### Work to be completed
Copy the entries below word for word, leaving out the pictures.

### Input rows
********************
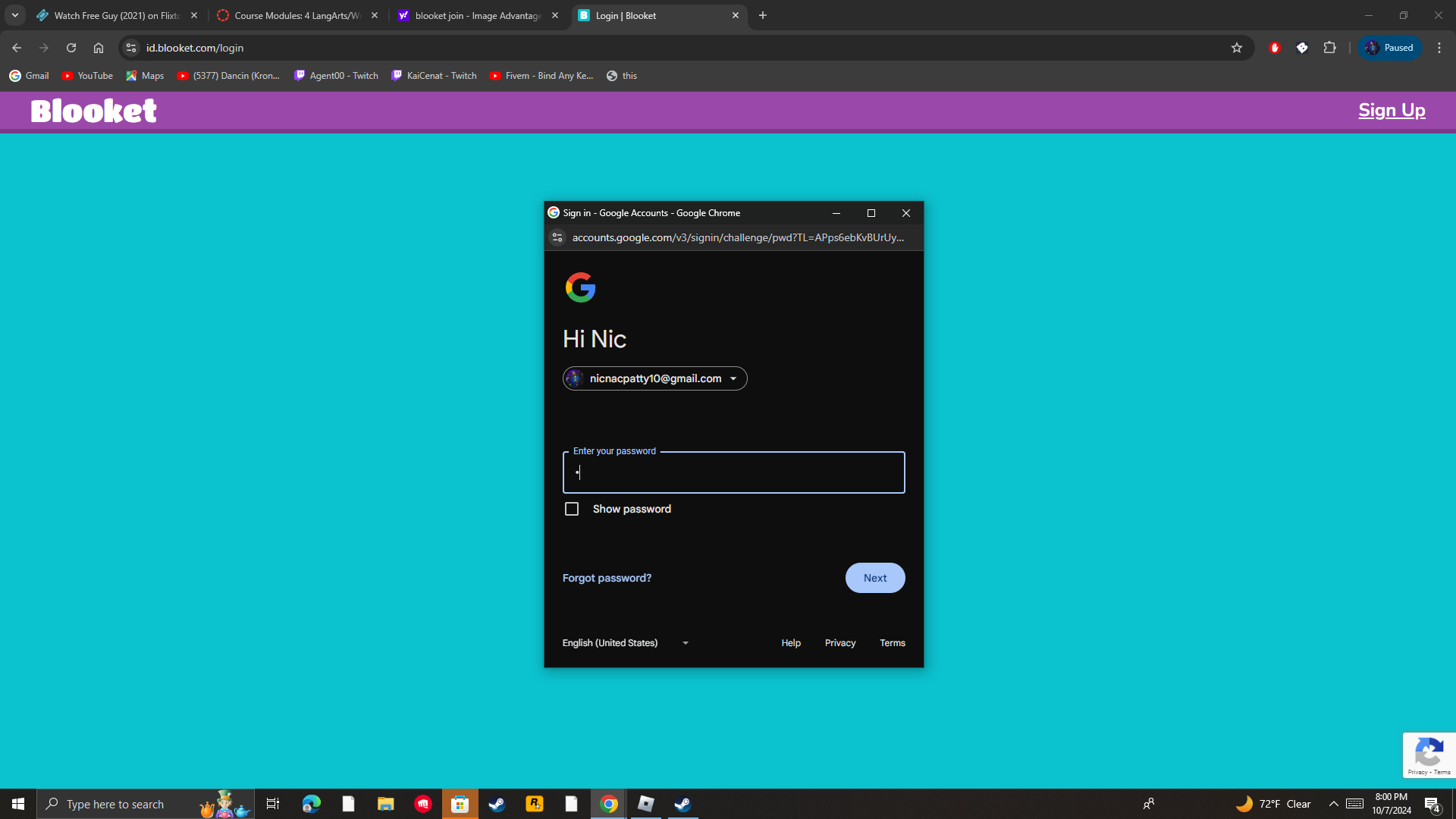Image resolution: width=1456 pixels, height=819 pixels.
Task: Click the red adblock extension icon
Action: click(1275, 48)
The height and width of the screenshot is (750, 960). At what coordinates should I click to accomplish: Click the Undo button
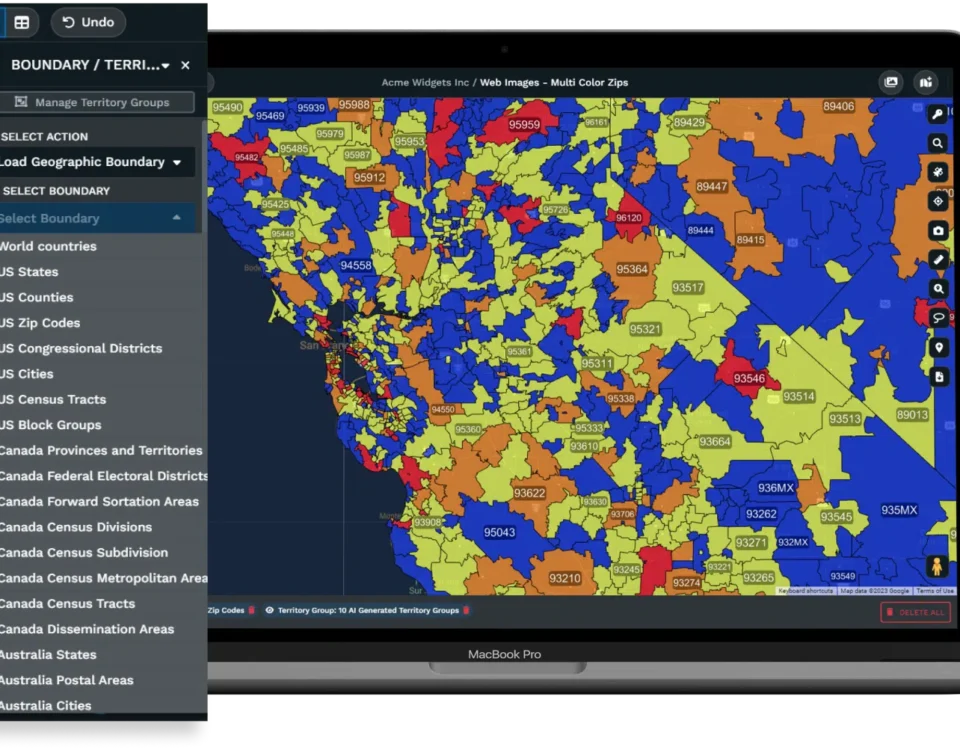pyautogui.click(x=88, y=22)
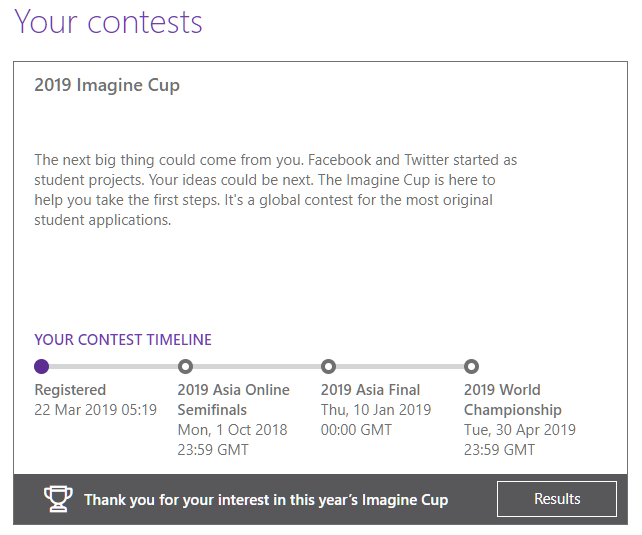Click the 22 Mar 2019 registration date

pyautogui.click(x=95, y=410)
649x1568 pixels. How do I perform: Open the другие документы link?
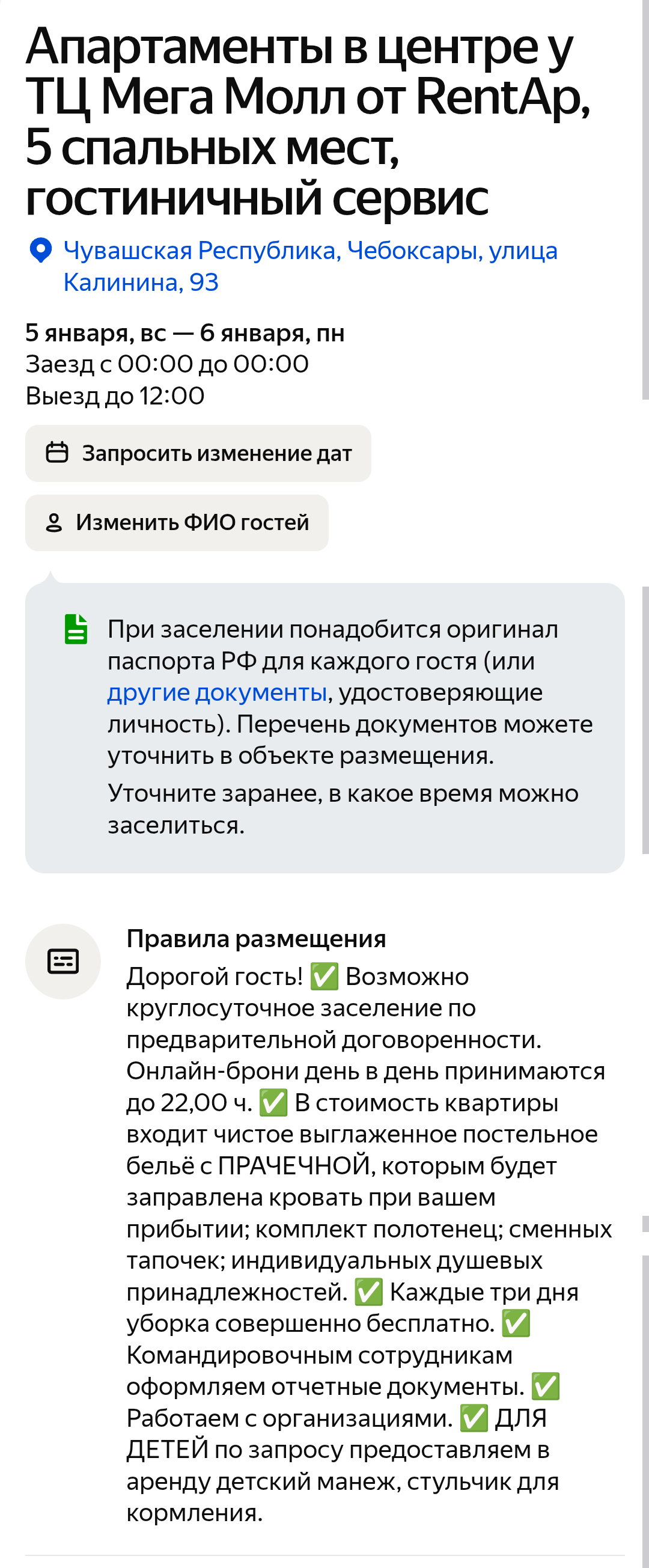[218, 693]
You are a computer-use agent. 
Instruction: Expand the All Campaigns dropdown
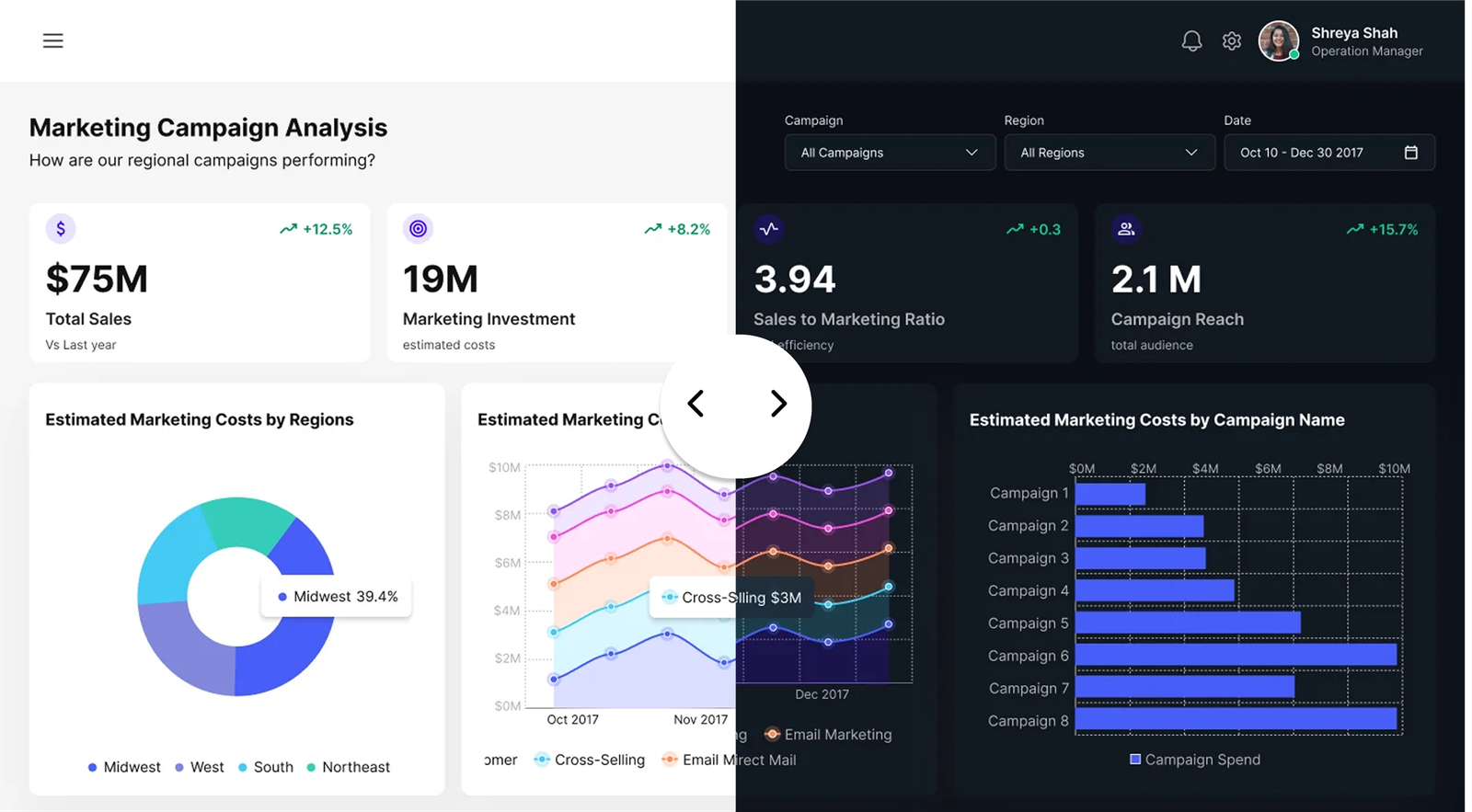pyautogui.click(x=889, y=153)
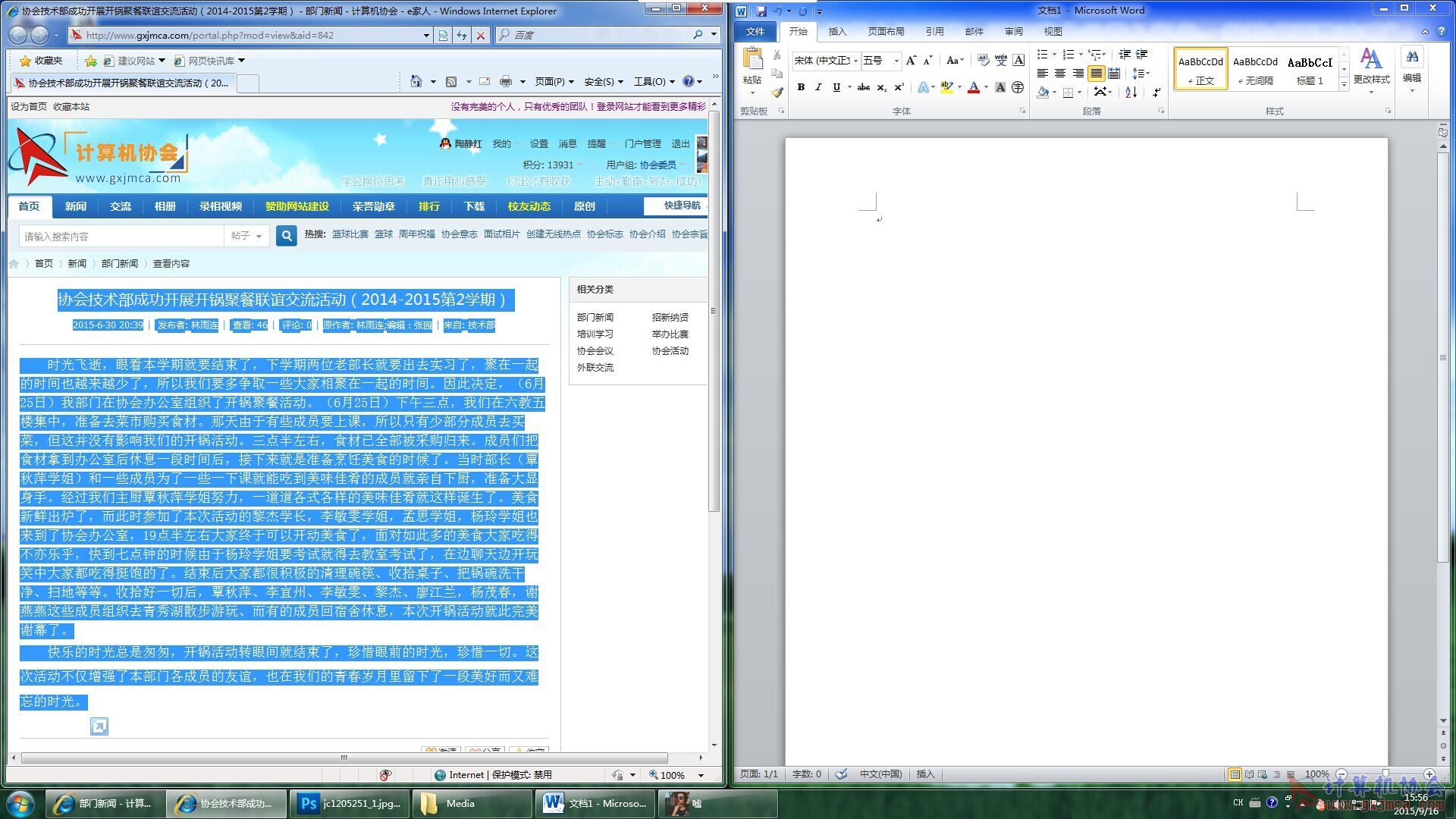The width and height of the screenshot is (1456, 819).
Task: Toggle Italic formatting in Word
Action: pyautogui.click(x=818, y=88)
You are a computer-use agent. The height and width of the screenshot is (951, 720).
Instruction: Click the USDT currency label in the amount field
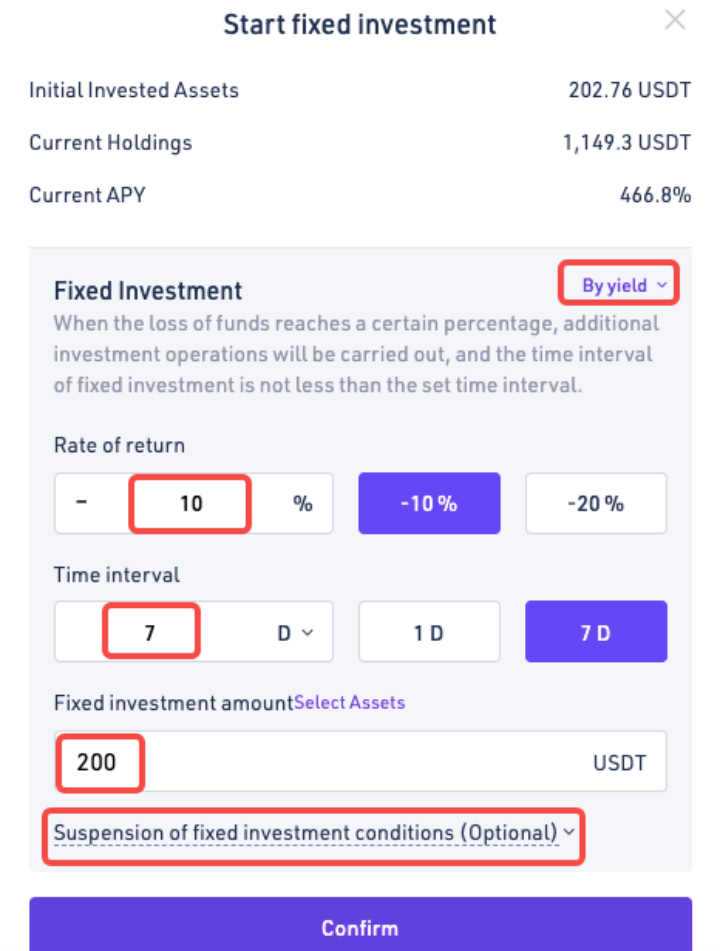(619, 763)
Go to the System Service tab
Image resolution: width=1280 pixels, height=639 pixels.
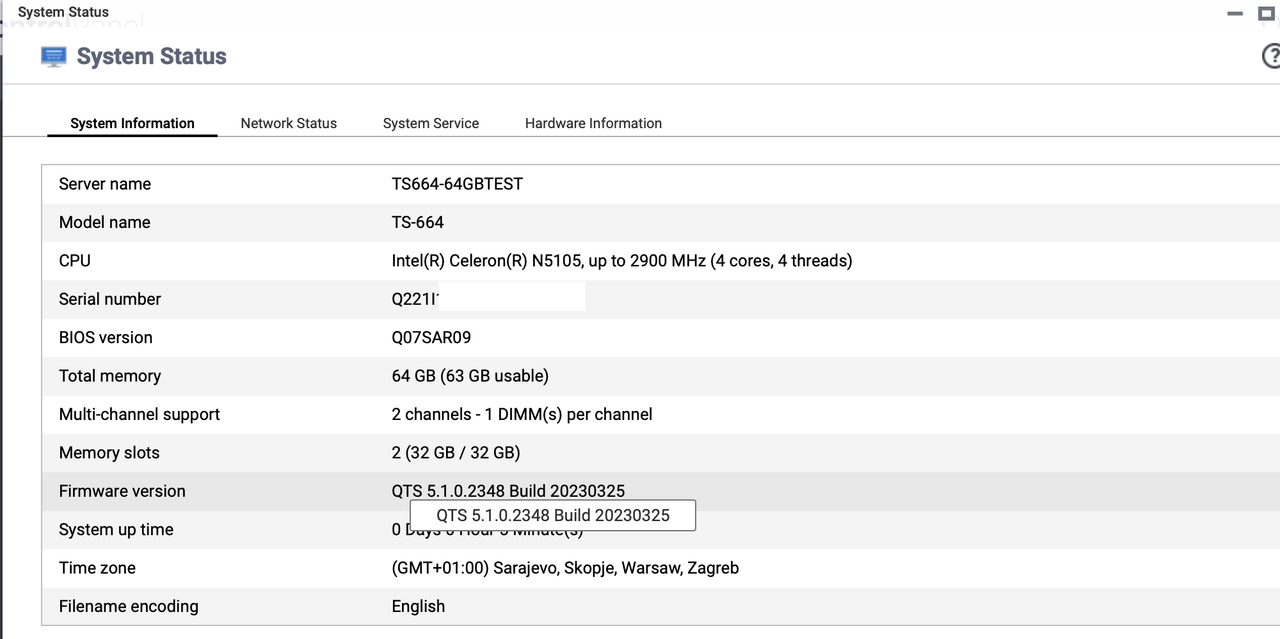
********************
### Output
Image resolution: width=1456 pixels, height=819 pixels.
Task: Click the red adblock extension icon
Action: click(1275, 48)
The height and width of the screenshot is (750, 960). At what coordinates should I click to accomplish: Click the Undo button
pyautogui.click(x=88, y=22)
Click the 22 Mar 2019 registration date

pyautogui.click(x=95, y=410)
649x1568 pixels. How do I perform: Open the другие документы link?
[218, 693]
You are a computer-use agent. 
Instruction: Expand the All Campaigns dropdown
pyautogui.click(x=889, y=153)
The width and height of the screenshot is (1456, 819).
Task: Toggle Italic formatting in Word
Action: pyautogui.click(x=818, y=88)
You are a computer-use agent. The height and width of the screenshot is (951, 720).
Instruction: Click the USDT currency label in the amount field
(619, 763)
Go to the System Service tab
Image resolution: width=1280 pixels, height=639 pixels.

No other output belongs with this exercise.